I think we're going to lose Boucher, and I think we'll suffer for it. Only consolation is it might make Gautier look like the incompetent fool he is. Like I said in an earlier post, a one-off from Martin is not going to make me like him. He only got props for one game, and if it hadn't taken him 87 games to figure it out, we wouldn't be in this mess and most of the fanbase wouldn't want him out. By the time Molson figures out the dead weight in his organization, a couple of years will have gone by. I can't see losing Martin before the middle of next season at the earliest, but likely at the end of next season if the Habs can't get past the first round. I also said in an earlier post that it might have been better if we had missed the playoffs again, because JM would have been cut loose sooner rather than later. If the Habs make the 2nd round, we're going to be stuck with him for a lot longer than he should be around.

That being said, Moen was practicing with Gio and Gomer yesterday, and that line is expected to be maintained again tonight. Also, on Habs I/O this morning, on the boards, team 990 is saying they've called up PK Subban. Dunno if it's true, but I hope to God it is.

Go Habs Go

B B said...

Put it on the big screen Wednesday night!

NYG24 said...

Cannot believe this series went to 7 games. UInbelievable!

NYG24 said...


Boston 78 games, 399 goals scored, 121 points
Montreal 78 games, 291 goals scored, 97 points

Montreal Canadiens vs. Boston Bruins

L April 7, 1971 1–3 @ Boston Bruins 0–1
W April 8, 1971 7–5 @ Boston Bruins 1–1
W April 10, 1971 3–1 Boston Bruins 2–1
L April 11, 1971 2–5 Boston Bruins 2–2
L April 13, 1971 3–7 @ Boston Bruins 2–3*
W April 15, 1971 8–3 Boston Bruins 3–3
W April 18, 1971 4–2 @ Boston Bruins 4–3
*Montreal was down 3 games to 2 after 5 games
Montreal wins the series 4–3


Washington 82 games, 318 goals scored, 121 points
Montreal 82 games, 217 goals scored, 88 points

Apr 15 Montreal 3 at Washington 2 OT
Apr 17 Montreal 5 at Washington 6 OT
Apr 19 Washington 5 at Montreal 1
Apr 21 Washington 6 at Montreal 3
Apr 23 Montreal 2 at Washington 1*
Apr 26 Washington 1 at Montreal 4
Apr 28 Montreal ? at Washington ?

*Montreal was down 3 games to 2 after 5 games

Anonymous said...

ARLINGTON, Va. - Washington defenseman Tom Poti has been ruled out for Game 7 Wednesday 7 pm against Montreal with an eye injury, and the best-case scenario has him missing most or all of the second round should the Capitals get there.

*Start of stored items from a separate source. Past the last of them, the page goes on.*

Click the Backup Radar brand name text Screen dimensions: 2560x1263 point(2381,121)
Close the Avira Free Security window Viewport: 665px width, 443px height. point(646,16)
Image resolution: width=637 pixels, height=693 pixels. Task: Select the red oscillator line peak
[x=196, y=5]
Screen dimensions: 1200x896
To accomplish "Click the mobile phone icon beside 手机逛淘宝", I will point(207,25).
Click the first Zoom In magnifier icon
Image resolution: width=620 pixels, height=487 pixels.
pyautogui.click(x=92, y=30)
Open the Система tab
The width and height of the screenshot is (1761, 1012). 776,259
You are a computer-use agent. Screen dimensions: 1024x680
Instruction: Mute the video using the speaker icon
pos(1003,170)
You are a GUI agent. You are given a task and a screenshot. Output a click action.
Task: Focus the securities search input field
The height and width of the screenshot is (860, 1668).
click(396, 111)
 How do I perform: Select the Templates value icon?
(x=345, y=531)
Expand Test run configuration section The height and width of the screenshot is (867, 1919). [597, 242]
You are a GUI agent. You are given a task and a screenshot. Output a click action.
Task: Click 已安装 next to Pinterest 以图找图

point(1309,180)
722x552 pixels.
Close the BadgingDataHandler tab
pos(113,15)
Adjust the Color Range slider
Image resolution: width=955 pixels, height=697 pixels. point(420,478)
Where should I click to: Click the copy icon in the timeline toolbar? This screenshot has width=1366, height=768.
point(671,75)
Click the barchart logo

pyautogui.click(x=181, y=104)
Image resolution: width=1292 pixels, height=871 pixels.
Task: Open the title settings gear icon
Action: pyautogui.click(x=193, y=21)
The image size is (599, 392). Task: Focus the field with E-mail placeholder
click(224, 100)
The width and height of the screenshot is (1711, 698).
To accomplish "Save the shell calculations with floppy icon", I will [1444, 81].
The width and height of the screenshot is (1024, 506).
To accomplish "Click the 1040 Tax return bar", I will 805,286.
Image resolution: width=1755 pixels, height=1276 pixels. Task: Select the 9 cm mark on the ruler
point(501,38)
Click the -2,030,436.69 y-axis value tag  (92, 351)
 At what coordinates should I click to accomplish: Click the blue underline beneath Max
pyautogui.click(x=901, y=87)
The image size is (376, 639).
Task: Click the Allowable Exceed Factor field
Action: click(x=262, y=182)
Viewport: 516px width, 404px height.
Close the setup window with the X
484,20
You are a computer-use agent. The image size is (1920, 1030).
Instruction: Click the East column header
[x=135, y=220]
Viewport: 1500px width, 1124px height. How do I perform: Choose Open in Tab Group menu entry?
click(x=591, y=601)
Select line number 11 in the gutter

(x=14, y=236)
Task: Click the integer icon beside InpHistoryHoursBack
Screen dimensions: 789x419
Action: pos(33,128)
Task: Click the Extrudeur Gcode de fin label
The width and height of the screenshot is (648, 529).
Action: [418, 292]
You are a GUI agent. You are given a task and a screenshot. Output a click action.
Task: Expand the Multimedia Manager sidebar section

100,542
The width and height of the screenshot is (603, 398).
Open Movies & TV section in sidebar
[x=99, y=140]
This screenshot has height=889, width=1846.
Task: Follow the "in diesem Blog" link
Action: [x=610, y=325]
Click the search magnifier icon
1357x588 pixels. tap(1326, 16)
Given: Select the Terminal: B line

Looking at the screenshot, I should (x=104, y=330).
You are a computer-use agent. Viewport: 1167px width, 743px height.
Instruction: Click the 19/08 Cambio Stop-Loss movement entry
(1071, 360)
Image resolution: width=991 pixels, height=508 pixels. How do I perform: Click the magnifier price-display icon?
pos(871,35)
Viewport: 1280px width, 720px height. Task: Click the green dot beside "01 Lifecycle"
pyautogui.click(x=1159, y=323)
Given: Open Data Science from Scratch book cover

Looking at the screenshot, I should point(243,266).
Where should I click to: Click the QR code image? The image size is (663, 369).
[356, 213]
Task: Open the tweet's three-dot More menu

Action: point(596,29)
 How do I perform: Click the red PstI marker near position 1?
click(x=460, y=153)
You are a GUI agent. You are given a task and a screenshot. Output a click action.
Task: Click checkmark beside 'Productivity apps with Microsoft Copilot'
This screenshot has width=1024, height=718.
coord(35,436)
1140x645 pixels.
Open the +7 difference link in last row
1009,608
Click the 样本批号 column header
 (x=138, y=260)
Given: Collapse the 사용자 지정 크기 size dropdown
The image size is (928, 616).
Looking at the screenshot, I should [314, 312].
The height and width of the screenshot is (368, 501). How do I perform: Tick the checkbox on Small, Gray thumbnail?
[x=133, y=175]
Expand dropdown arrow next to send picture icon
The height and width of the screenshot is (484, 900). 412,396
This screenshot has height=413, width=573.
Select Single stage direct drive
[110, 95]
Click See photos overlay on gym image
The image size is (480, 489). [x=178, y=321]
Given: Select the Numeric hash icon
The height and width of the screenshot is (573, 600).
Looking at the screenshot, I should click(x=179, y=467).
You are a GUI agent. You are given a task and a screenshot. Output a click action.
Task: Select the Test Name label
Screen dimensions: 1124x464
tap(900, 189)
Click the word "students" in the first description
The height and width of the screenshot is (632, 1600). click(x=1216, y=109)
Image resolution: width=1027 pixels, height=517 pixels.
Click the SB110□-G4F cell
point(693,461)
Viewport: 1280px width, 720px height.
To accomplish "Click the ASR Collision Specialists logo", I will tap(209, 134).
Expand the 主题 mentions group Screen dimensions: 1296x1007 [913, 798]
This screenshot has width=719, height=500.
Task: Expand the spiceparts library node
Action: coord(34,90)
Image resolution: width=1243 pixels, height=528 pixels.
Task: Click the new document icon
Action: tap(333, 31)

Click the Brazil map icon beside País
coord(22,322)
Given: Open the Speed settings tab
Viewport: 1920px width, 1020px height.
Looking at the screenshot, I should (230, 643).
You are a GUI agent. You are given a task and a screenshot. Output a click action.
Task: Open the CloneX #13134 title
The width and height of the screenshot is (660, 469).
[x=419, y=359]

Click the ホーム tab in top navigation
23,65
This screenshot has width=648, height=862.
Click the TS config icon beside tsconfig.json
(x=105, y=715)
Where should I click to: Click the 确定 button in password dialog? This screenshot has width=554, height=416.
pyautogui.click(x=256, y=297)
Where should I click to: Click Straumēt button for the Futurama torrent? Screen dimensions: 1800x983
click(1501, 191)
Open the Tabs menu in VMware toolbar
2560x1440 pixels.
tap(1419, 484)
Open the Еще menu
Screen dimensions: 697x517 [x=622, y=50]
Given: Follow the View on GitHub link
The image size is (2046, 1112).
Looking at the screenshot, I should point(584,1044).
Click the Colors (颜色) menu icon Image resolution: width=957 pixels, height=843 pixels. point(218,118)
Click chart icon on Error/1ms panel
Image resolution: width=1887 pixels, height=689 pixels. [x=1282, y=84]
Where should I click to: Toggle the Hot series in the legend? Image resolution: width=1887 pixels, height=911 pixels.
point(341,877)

As a result, the Capitals recalled Karl Alzner from Hershey of the American Hockey League on Tuesday and it's likely he will be paired with rookie John Carlson against the Canadiens in the do-or-die game.

Anonymous said...

After last night's game, 130 NHL playoff series have gone to a Game 7 and the home team has won 80 times (.615).

Anonymous said...

In the last 25 years, the Capitals have blown a two-game lead in a playoff series six times. All six times, they finished in a total tailspin, losing either their last three or four straight games.

But if the Caps squander a two-game lead for a seventh time, this time against Montreal, they will break new ground. No top-seeded team has ever blown a 3-1 lead to an eighth-seeded team.